Legal Question in Medical Malpractice in California

I went into the hospital in Dec.2009 in labor with my 6th child. When I arrived I was dilated 3-4 centimeters. My Dr was out of town and the on call Dr. told the nurse by phone to send me home as I was only 36 weeks along. The nurse decided to let me stay awhile longer as the contractions had not stopped just see if I continued to dilate. I went to a 5-6 centimeters in 1 hour. The nurses took me into a delivery room and prepped for delivery. When the nurse returned from calling the on call Dr. again she informed me the Dr. would not be coming in to deliver my baby and that by not allowing him to stop the labor I was making the baby come early.

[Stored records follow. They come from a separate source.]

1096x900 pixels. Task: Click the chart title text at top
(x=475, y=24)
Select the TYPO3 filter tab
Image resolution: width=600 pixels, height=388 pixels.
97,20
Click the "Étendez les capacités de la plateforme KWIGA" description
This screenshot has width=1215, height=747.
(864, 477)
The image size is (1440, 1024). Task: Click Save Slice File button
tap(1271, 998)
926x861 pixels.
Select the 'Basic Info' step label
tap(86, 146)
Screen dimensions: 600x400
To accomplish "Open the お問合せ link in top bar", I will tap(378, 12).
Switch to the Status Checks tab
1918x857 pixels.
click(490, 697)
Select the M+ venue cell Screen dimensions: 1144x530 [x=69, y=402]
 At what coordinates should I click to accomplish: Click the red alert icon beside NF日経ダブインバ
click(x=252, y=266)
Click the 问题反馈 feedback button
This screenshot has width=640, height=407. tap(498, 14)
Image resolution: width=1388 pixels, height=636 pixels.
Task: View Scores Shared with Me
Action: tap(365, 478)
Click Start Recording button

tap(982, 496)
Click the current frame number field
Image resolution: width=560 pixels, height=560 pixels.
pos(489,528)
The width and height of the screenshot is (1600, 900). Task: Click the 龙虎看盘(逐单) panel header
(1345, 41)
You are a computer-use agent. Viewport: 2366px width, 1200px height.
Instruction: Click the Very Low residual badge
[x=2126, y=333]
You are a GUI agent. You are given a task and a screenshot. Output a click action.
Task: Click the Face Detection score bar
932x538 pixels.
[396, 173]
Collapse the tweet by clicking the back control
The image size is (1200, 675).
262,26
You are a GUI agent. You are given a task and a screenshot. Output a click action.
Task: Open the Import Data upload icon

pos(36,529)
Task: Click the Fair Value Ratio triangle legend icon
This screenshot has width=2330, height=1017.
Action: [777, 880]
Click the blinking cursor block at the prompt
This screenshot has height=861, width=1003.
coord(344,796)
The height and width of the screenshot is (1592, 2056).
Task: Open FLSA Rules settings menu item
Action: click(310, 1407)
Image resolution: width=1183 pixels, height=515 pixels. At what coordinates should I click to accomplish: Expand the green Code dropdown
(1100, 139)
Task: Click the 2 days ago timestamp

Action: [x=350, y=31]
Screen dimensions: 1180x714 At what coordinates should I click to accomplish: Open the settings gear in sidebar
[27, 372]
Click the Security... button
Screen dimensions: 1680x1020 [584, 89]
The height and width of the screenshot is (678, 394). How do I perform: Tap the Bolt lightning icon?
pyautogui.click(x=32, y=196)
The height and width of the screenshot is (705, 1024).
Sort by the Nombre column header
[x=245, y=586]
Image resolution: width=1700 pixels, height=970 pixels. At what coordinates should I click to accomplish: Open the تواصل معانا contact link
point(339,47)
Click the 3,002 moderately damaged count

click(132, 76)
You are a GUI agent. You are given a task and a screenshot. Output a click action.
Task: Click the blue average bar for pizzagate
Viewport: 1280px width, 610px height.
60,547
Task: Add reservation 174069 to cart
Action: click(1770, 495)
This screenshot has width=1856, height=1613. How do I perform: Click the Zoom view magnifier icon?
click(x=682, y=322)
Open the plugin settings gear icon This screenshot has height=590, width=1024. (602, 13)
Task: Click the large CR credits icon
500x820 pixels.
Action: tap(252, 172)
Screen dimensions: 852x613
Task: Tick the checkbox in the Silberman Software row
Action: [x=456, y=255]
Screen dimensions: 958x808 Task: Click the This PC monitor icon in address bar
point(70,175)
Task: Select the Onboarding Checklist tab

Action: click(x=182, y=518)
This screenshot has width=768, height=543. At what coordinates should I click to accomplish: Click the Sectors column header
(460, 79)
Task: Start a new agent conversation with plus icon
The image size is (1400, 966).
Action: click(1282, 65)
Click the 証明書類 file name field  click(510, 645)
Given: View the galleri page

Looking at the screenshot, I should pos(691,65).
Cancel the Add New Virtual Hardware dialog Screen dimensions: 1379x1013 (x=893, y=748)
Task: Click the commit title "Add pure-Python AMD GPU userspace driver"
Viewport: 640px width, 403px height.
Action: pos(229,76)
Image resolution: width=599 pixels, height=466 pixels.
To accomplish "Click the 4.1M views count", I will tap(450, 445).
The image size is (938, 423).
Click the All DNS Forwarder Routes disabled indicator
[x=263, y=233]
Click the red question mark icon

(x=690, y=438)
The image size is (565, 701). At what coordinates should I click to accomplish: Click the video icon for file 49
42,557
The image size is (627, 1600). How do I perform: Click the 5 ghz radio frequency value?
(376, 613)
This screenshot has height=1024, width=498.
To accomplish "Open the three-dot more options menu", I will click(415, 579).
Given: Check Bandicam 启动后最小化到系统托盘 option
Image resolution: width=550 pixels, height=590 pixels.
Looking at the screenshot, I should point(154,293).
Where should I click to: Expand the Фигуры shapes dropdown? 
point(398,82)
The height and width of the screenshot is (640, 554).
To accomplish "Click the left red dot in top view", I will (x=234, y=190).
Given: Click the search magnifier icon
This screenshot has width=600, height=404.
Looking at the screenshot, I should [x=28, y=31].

The drug he wanted to give me is one that I am allergic to but he said I was refusing treatment. My labor stalled and then stopped. My blood pressure kept dropping dangerously low and the nurse had to give me ephedrine. Then the baby's heartbeat was eratic. The next day the Dr. still refused to do anything to move labor forward. Each time I was examined by a nurse there was no change except more bleeding. The on call dr.finally came in to see me and still did not examine me. He just I could wait untill my Dr. came back the next day. When my dr. returned to town I was given pitocin to restart labor and an ultrasound to find out where the baby was stuck. I finally delivered and it was discovered that my placenta was abrupting throughout the 2days of labor. Both my child and I could have died because this Dr wouldn't even examine me. Do I have grounds for a lawsuit or should I just let it go?

thank you,

sm


Asked on 4/10/10, 2:13 pm

1 Answer from Attorneys

Terry A. Nelson Nelson & Lawless

IF you can get an OB doctor willing to testify that there was malpractice, and if you can show you suffered legally recognizable damage other than delay of delivery, then you can consider filing suit. You can talk to your doctor to see if he will so testify about the on call doctor, or you can seek out and consult with someone else for that purpose. You can't file suit or win a case without such 'expert' testimony available.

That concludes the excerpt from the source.